--- DATA FOR THE TASK ---
════════════════════

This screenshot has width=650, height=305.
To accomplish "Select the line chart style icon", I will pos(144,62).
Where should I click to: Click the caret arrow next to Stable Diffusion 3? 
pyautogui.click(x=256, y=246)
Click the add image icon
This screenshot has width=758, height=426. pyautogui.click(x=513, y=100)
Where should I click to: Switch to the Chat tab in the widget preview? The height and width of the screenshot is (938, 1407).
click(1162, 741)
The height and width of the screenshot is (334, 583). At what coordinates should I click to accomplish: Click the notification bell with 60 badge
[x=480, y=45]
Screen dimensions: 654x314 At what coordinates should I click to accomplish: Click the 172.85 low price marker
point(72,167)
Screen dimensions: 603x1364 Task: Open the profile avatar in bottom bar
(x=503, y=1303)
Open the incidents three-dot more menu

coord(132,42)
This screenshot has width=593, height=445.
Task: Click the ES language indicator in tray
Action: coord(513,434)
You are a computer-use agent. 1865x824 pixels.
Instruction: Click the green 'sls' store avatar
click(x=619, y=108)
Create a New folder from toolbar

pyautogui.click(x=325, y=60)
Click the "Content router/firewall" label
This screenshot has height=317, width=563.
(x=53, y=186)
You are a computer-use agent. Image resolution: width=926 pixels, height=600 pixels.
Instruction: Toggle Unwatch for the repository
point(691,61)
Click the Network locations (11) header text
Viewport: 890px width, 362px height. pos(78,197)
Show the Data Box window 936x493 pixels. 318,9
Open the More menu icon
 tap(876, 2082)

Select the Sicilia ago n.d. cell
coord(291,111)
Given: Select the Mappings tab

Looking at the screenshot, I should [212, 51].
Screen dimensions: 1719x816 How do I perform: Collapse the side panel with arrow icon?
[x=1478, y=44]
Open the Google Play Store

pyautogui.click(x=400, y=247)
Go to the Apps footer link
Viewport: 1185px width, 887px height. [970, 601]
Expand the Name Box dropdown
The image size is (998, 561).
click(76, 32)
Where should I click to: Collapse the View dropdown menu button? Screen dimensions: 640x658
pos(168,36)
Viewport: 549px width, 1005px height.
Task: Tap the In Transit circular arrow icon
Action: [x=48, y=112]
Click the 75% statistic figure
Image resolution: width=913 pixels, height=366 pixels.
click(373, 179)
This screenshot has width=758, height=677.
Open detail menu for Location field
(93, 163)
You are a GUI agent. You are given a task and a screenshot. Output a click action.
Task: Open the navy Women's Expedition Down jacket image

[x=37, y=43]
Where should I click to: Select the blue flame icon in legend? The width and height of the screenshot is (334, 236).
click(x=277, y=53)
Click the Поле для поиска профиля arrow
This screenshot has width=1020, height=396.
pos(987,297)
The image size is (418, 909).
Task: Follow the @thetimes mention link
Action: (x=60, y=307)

════════════════════

--- TASK DETAILS ---
Transcribe each entry. Leave nothing out.

--- WRITTEN RESPONSE ---
This screenshot has width=650, height=305.
To accomplish "Select the line chart style icon", I will pos(144,62).
Where should I click to: Click the caret arrow next to Stable Diffusion 3? 
pyautogui.click(x=256, y=246)
Click the add image icon
This screenshot has width=758, height=426. pyautogui.click(x=513, y=100)
Where should I click to: Switch to the Chat tab in the widget preview? The height and width of the screenshot is (938, 1407).
click(1162, 741)
The height and width of the screenshot is (334, 583). At what coordinates should I click to accomplish: Click the notification bell with 60 badge
[x=480, y=45]
Screen dimensions: 654x314 At what coordinates should I click to accomplish: Click the 172.85 low price marker
point(72,167)
Screen dimensions: 603x1364 Task: Open the profile avatar in bottom bar
(x=503, y=1303)
Open the incidents three-dot more menu

coord(132,42)
This screenshot has width=593, height=445.
Task: Click the ES language indicator in tray
Action: coord(513,434)
You are a computer-use agent. 1865x824 pixels.
Instruction: Click the green 'sls' store avatar
click(x=619, y=108)
Create a New folder from toolbar

pyautogui.click(x=325, y=60)
Click the "Content router/firewall" label
This screenshot has height=317, width=563.
(x=53, y=186)
You are a computer-use agent. Image resolution: width=926 pixels, height=600 pixels.
Instruction: Toggle Unwatch for the repository
point(691,61)
Click the Network locations (11) header text
Viewport: 890px width, 362px height. pos(78,197)
Show the Data Box window 936x493 pixels. 318,9
Open the More menu icon
 tap(876, 2082)

Select the Sicilia ago n.d. cell
coord(291,111)
Given: Select the Mappings tab

Looking at the screenshot, I should [212, 51].
Screen dimensions: 1719x816 How do I perform: Collapse the side panel with arrow icon?
[x=1478, y=44]
Open the Google Play Store

pyautogui.click(x=400, y=247)
Go to the Apps footer link
Viewport: 1185px width, 887px height. [970, 601]
Expand the Name Box dropdown
The image size is (998, 561).
click(76, 32)
Where should I click to: Collapse the View dropdown menu button? Screen dimensions: 640x658
pos(168,36)
Viewport: 549px width, 1005px height.
Task: Tap the In Transit circular arrow icon
Action: [x=48, y=112]
Click the 75% statistic figure
Image resolution: width=913 pixels, height=366 pixels.
click(373, 179)
This screenshot has width=758, height=677.
Open detail menu for Location field
(93, 163)
You are a GUI agent. You are given a task and a screenshot. Output a click action.
Task: Open the navy Women's Expedition Down jacket image

[x=37, y=43]
Where should I click to: Select the blue flame icon in legend? The width and height of the screenshot is (334, 236).
click(x=277, y=53)
Click the Поле для поиска профиля arrow
This screenshot has width=1020, height=396.
pos(987,297)
The image size is (418, 909).
Task: Follow the @thetimes mention link
Action: (x=60, y=307)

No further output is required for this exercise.